Después de superar el diagnóstico, la intervención quirúrgica, y la radioterapia, empecé el tratamiento hormonal y la vuelta a la vida de antes. Pero yo… yo ya no me sentía ni era la misma. Notas los efectos secundarios, esos que te nombran, en un listado larguísimo, en las primeras visitas con la oncóloga. ¿Te acuerdas? Empiezan por los más complicados y raros, que te asustan, y hacen que inmediatamente pienses: “ya verás con la suerte que tengo, seguro que me toca”.

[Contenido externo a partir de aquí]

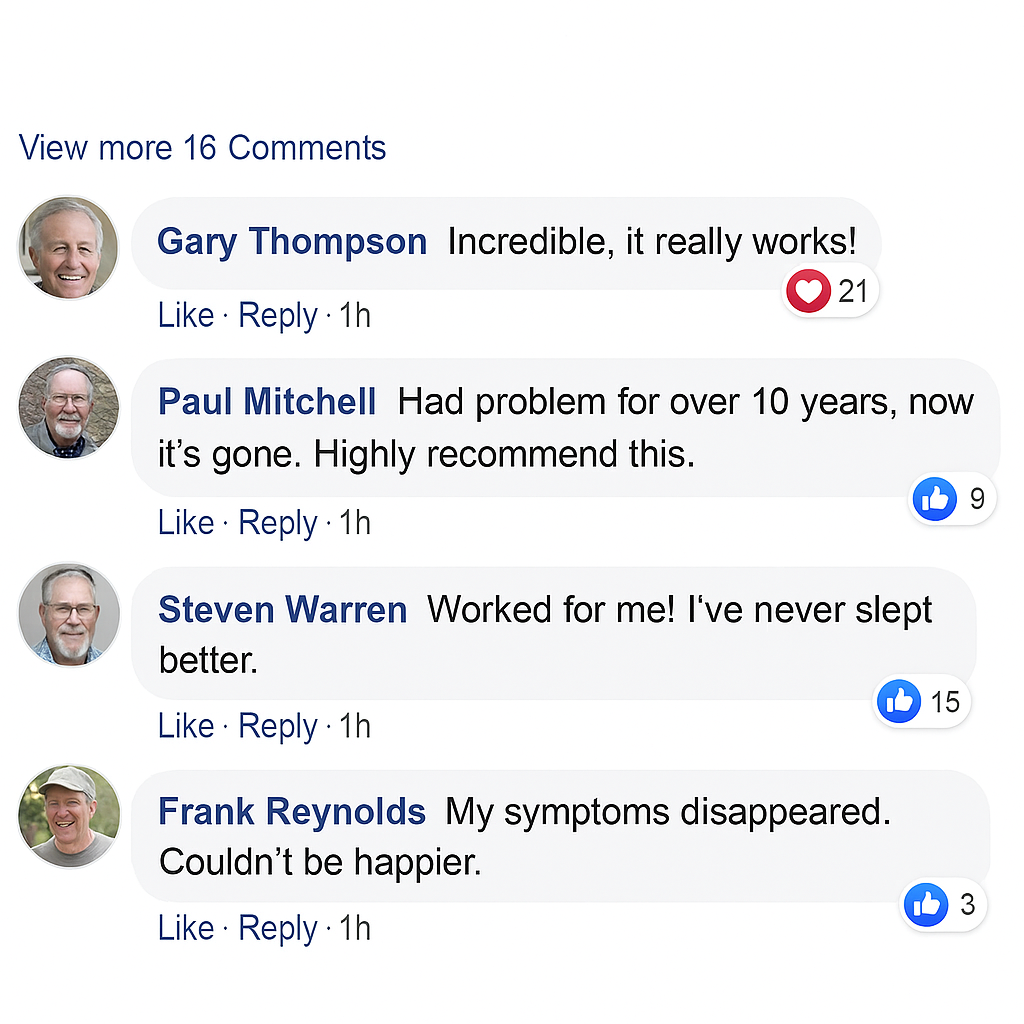This screenshot has width=1024, height=1024.
Task: Click the heart reaction on Gary Thompson's comment
Action: point(808,291)
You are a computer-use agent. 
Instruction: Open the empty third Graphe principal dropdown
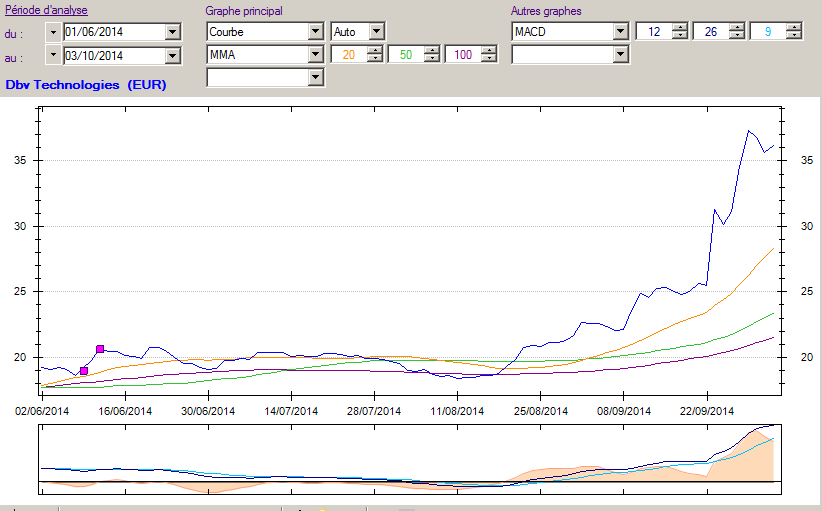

En mi caso, fueron los más comunes, y a mi parecer, los más mayoritarios, según ellos los más nocivos, pero por ser tan subjetivos, los que menos controlan, porque yo sentí que me daban muy poca información sobre los mismos. Pues que me lo digan a mí, esos sofocos qua aparecen ahora sí y ahora también, en ese mar de sudor en que te conviertes cada noche. Esa sensación de fatiga, de falta de vitalidad, esa energía que se te va sin apenas hacer esfuerzo ninguno. Esa pesadez del cuerpo, esa transformación del mismo: hinchazón, te engordas o no, te lo notas pesado, entumecido, rígido, y empiezan los dolores articulares. El dolor de pies, las rodillas, las manos, que por las noches se te duermen… la lista se va engordando, hasta que al final la espalda entera te dice basta.
Me cuido: camino, busco masajes, quiropráctico, natación, chikung, como bien, descanso, pero esa sensación de duda… y cuando vuelva a mi vida normal, ¿podré con todo otra vez?, ¿hasta donde aguantará ahora mi cuerpo?, ¿que más me va a pasar?, ¿qué más puedo hacer?